You see it all the time: A reporter seeks a response on a newsworthy topic, and the source refuses to comment. In a world in which journalists are often viewed as self-righteous and arrogant, reporting a no-comment as a refusal serves only to feed that narrative.
Perhaps the source declined to comment or wouldn’t comment or just said – completely unhelpfully – “I can’t help you with that.” But “refused” to comment? That’s the only description that’s unquestionably wrong, ethically and quite possibly factually.
The framing implies that the source had a duty to comment and was being evasive or downright obstinate by “refusing” to do so. No one has a duty to speak to the press, though some journalists apparently think they do. The reporter is free to ask the question, and interviewees are free to decide it’s not in their best interest to engage. There may be any number of good reasons not to talk to the press:
– a lawyer or employer has discouraged or even forbidden going on the record, not a circumstance that the source can always share with the reporter;
– the interview topic is the subject of litigation, something that the reporter may not even know;
– the source is trying to avoid being trolled or doxxed, an increasing concern these days when people are thrust into the spotlight;
– the source is concerned that commenting may create problems for a colleague, employer, friend, or family member;
– the source isn’t sure that the journalist can be trusted to report a comment accurately, fairly, and in context.

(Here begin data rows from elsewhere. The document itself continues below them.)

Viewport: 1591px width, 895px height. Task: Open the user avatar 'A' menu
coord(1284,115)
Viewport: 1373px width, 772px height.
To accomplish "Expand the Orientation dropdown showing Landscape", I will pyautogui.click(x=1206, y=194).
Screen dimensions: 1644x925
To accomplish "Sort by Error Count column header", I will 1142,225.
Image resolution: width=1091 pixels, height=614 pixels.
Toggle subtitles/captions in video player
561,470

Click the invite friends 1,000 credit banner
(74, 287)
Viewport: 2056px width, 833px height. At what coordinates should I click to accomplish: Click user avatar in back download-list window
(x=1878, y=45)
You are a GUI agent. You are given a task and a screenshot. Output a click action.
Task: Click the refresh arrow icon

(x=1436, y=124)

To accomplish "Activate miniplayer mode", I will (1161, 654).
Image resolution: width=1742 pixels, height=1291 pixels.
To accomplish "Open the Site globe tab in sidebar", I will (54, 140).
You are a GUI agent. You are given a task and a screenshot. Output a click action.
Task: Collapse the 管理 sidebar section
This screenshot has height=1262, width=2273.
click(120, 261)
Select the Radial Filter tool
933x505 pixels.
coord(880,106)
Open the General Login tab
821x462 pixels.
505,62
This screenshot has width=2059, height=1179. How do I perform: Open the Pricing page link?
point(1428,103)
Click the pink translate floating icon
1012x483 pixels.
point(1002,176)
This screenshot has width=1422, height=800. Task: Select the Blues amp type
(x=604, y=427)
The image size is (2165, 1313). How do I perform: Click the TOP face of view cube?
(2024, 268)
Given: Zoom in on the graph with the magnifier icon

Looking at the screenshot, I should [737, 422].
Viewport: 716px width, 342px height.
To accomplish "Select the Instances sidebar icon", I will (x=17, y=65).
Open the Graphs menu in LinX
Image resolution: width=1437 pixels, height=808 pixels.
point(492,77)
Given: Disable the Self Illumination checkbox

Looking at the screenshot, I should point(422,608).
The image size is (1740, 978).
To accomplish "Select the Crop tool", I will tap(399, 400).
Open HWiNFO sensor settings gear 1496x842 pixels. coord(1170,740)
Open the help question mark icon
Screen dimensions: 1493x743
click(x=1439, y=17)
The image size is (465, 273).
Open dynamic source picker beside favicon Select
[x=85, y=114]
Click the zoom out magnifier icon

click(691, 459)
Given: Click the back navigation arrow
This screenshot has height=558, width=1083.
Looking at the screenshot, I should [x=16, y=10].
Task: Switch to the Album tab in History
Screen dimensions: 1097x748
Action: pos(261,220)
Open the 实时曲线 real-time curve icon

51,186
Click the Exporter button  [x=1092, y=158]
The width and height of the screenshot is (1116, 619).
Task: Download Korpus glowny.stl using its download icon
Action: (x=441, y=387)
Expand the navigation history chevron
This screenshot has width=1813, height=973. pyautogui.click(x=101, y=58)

Given all the possibilities, the reporter typically has insufficient grounds to infer from a no-comment that the subject has done something wrong or has something to hide. Holding a no-comment against a source – and steering the story more negatively as a result – is a temptation we have to resist in the interest not just of fairness but of accuracy.
“Declined to comment” and “wouldn’t comment” are both factual and non-judgmental and both work fine. If the subject explains on the record why he or she is declining to comment — citing, for example, litigation or company policy — it’s always good to add the reason. If the reason doesn’t hold up to scrutiny – the source’s claim that a gag order is in place just isn’t true, for instance – that inaccuracy should be noted too.
If a source is trying to be clever and to give you nothing to work with – as in, “I can’t help you with that” – it’s fine to quote the unilluminating non-comment and let readers draw their own inferences.